Do your logging in to important sites on your computer.
If you don't want a computer, get a Tablet from a known brand (eg Samsung). An earlier model should keep the cost down.
The only fly in the ointment here is banks are making it easyer to do banking on mobile than on desktop. My own bank are guilty of this. And I have told them multiple time. They are even thing of introducing biometrics, to which I formally complaining (basically f**k no).
 
DUH!

This behavior has been observed in numerous Chinese brands as well as big names like Oppo, OnePlus, Realme, and Xiaomi. Some, like Chinese-owned Gigaset, which sells phones in the EU, were found to have buried a malware auto-installer in a system update app.
 
My Advice is to avoid using your phone for financial matters. Get a computer for your important stuff.
For those that say this is impossible for them, get a debit card with a different bank and never have a large balance in it. And use that on your phone to your hearts content.
Do your logging in to important sites on your computer.
If you don't want a computer, get a Tablet from a known brand (eg Samsung). An earlier model should keep the cost down.

I have a debit card, and a savings account. I don't keep much in the debit card, JUST in case it gets hacked, stolen etc for this very reason.
 
Pffft. Windows have billion malwares included in factory install, and nobody cares

Really?? And where /what are they exactly??

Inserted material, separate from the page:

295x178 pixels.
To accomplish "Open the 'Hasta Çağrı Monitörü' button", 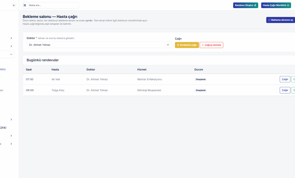I will click(276, 5).
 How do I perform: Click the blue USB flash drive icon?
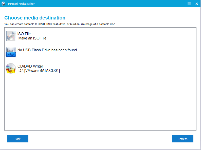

The dozens of AV systems that professionals and corporations install on their Windows machines never caught a "Windows built in malware" all those years??

And does that mean it's OK for the Android septic tank to have built in malware because of your Windows claim??
 
DUH!

This behavior has been observed in numerous Chinese brands as well as big names like Oppo, OnePlus, Realme, and Xiaomi. Some, like Chinese-owned Gigaset, which sells phones in the EU, were found to have buried a malware auto-installer in a system update app.
Would never even consider a phone of this type unless there is an ASOP rom pf some kind for it.
 
Really?? And where /what are they exactly??

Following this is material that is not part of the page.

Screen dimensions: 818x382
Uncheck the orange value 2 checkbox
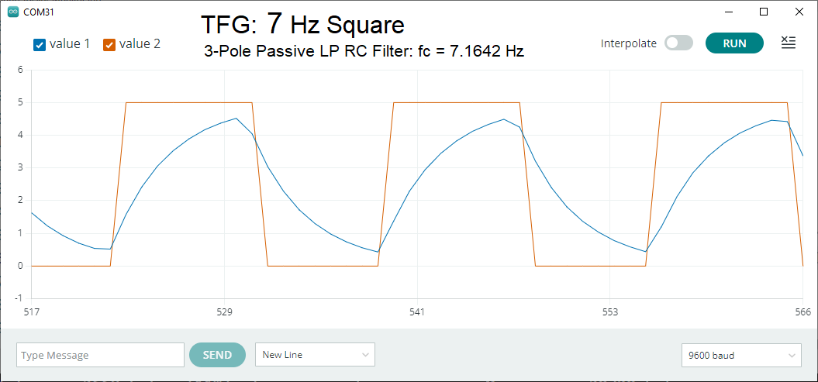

The dozens of AV systems that professionals and corporations install on their Windows machines never caught a "Windows built in malware" all those years??

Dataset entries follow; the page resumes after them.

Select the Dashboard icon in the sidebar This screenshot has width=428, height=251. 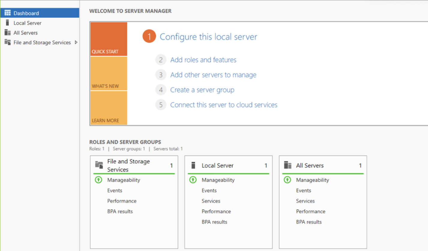(x=7, y=13)
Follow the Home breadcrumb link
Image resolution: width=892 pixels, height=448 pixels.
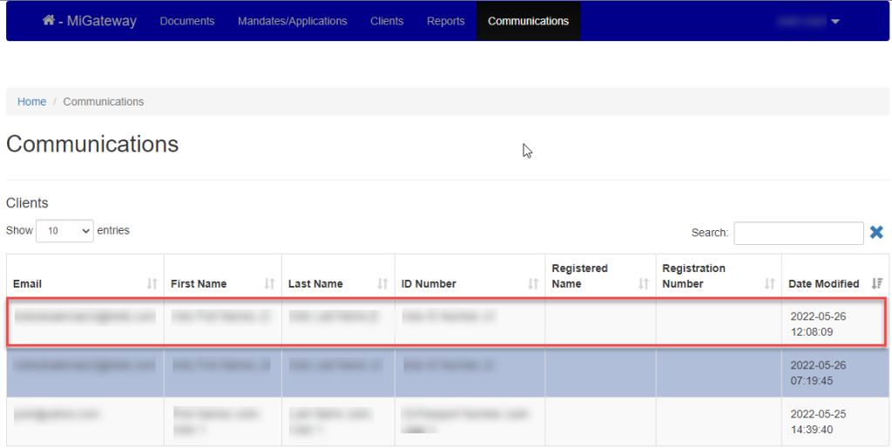click(x=31, y=102)
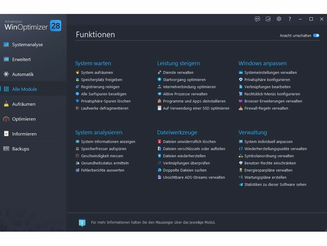Select Backups in the sidebar
This screenshot has width=327, height=246.
click(20, 149)
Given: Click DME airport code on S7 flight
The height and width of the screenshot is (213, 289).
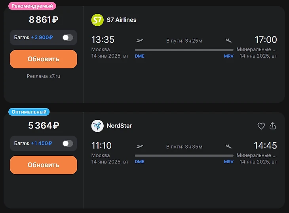Looking at the screenshot, I should tap(139, 56).
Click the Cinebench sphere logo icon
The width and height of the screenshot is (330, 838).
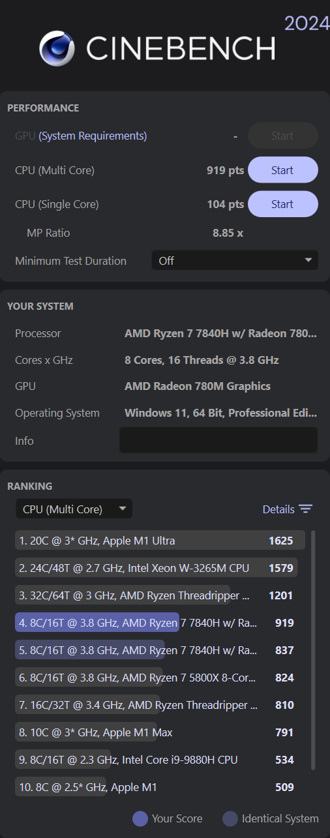click(x=57, y=48)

And does that mean it's OK for the Android septic tank to have built in malware because of your Windows claim??
I think he is referring rather dramaticly to the bloatware thats in window 10/11.
 
I have a debit card, and a savings account. I don't keep much in the debit card, JUST in case it gets hacked, stolen etc for this very reason.
I, too, have a debit card and a savings account.
I take out some cash and then use that for my purchases like groceries and gas. :)
 
Er its not that hard at all. Install and use Titanium Backup app to force remove or freeze apps and if that dosent work you can use ADB (android debug bridge) and a pc/mac to remove them from the rom directly so said apps dont come back even after a factory reset.

You can also install root and non-root firewalls and limit access to only those apps that need access to the net. On my samsung for example the OS has no access to the internet at all.

And I have gone a step further and am running a permissions managed (xprivacy), so for those apps that are allowed to access the net, they either get randomissed data or null info (imei, phone number, serial, contacts, location, accounts, etc, etc,).
That works for maybe 5% of Android phone users. The rest? It's beyond their comprehension--which is still too big a problem with tech. It's great that someone can just take their shiny new device out of the box and start using it, but OS and apps are already out of date, and not all automatically update--or more likely, the user is in too much of a hurry to let it update.